Many sales professionals believe their biggest selling roadblock is that they “Don’t Ask for the Order.” When sales managers review their team’s progress, they ask, how many times did you attempt to close the sale?

An old sales myth is that you must hear NO! 10 times before you get to YES.

Here are some of the “excuses” sales managers hear when dissecting a lost sale.

  1. I guess I didn’t ask for the order at the “Right Time” or use the “Right Words”.
  2. I was afraid they’d say NO.
  3. Rookies blame customers who didn’t allow enough time to listen to the whole sales pitch.
  4. Some reps use the excuse that “I caught the customer on a bad day.”

I believe that a significant portion of the customer sales reluctance is because the sales rep did not gain the customer’s trust.

We live in a rush, rush, close the sale quickly world. With email, voicemail, virtual meetings and on-line presentations, digital contract signatures, and a plethora of non-face-to-face sales tools, we constantly hear about efficient selling.

What I find is that many sales people do not invest the time to conduct face-to-face meetings. Some say that driving to an appointment for one prospect is a waste of time. It’s smarter to have a virtual meeting with many prospects every day.

Last year, I taught a Body Language workshop for 75 real estate professionals from a large brokerage in my part of the US. We discussed reading their seller’s Body Language. The agents admitted that they ‘re not great at reading Body Language because they usually only get in front of a customer one time. They said that most customer communications were via phone or email. They rarely saw their sellers or buyers.

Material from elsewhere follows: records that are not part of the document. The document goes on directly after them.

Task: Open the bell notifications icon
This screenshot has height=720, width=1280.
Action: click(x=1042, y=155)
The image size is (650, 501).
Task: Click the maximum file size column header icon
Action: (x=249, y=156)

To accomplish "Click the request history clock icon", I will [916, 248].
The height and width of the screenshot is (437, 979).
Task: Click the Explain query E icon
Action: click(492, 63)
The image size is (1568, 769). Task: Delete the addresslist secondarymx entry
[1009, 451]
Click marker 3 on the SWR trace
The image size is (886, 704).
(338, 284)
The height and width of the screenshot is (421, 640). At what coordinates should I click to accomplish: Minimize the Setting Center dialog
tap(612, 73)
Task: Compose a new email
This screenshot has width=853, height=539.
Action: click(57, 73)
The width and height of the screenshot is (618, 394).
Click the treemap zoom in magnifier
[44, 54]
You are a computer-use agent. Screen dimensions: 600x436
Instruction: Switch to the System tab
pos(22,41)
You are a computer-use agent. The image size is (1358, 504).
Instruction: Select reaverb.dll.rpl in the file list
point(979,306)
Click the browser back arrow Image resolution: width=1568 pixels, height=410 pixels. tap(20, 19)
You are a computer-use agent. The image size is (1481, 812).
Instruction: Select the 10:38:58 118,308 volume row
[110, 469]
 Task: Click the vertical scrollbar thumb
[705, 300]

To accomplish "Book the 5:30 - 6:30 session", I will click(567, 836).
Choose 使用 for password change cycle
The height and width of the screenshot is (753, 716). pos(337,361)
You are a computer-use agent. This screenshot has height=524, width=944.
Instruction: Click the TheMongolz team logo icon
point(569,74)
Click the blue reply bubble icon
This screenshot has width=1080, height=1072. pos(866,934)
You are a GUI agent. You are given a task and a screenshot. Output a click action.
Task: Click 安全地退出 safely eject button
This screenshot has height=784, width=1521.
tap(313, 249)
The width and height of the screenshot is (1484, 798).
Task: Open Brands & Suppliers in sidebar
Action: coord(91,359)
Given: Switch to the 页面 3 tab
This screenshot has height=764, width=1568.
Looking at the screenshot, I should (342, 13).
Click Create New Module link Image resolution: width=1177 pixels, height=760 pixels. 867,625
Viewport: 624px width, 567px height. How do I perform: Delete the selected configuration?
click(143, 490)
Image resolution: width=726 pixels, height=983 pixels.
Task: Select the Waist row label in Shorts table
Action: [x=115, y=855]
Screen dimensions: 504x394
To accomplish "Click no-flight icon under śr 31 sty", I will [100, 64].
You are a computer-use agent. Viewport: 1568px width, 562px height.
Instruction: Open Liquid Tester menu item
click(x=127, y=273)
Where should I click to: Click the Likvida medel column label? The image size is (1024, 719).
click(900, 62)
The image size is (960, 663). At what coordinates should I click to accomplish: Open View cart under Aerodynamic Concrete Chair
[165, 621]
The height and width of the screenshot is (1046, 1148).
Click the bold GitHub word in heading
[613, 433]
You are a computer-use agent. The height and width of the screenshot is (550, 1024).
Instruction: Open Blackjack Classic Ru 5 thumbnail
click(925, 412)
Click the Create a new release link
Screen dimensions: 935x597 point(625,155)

If the prospect was a seller, they met that individual at the time of the formal “Sales Presentation.” Big Money Realtors have real estate assistants who looked at the seller’s property, talked to the customer and did information gathering.

I was shocked at learning this. The slam, bam, thank you ma’am technique was not new to me. However, when dealing with the biggest asset a family will ever own, could the investment in up close and personal time to establish trust and build a relationship, be an antique idea? How about in your organization?

My husband sold real estate for 20 years. He always took the time to get to know his buyers or sellers over a cup of coffee. He visited them in their home, met their pets and maybe their children. He took time touring and admiring the sellers home. He laid groundwork for a trusting friendship.

He was known as the agent who could save his fellow agents deals when it looked like all was lost. I believe that was because he had honed his skills at reading customer’s silent signals and knew how to gain trust quickly.  He knew that Trust Takes Time.

How about you? Are you getting to know your prospects? Are you letting technology keep you from gaining your customers trust?

As Zig Ziglar, the first motivational speaker I ever heard said, “If people like you they’ll listen to you, but if they trust you they’ll do business with you.”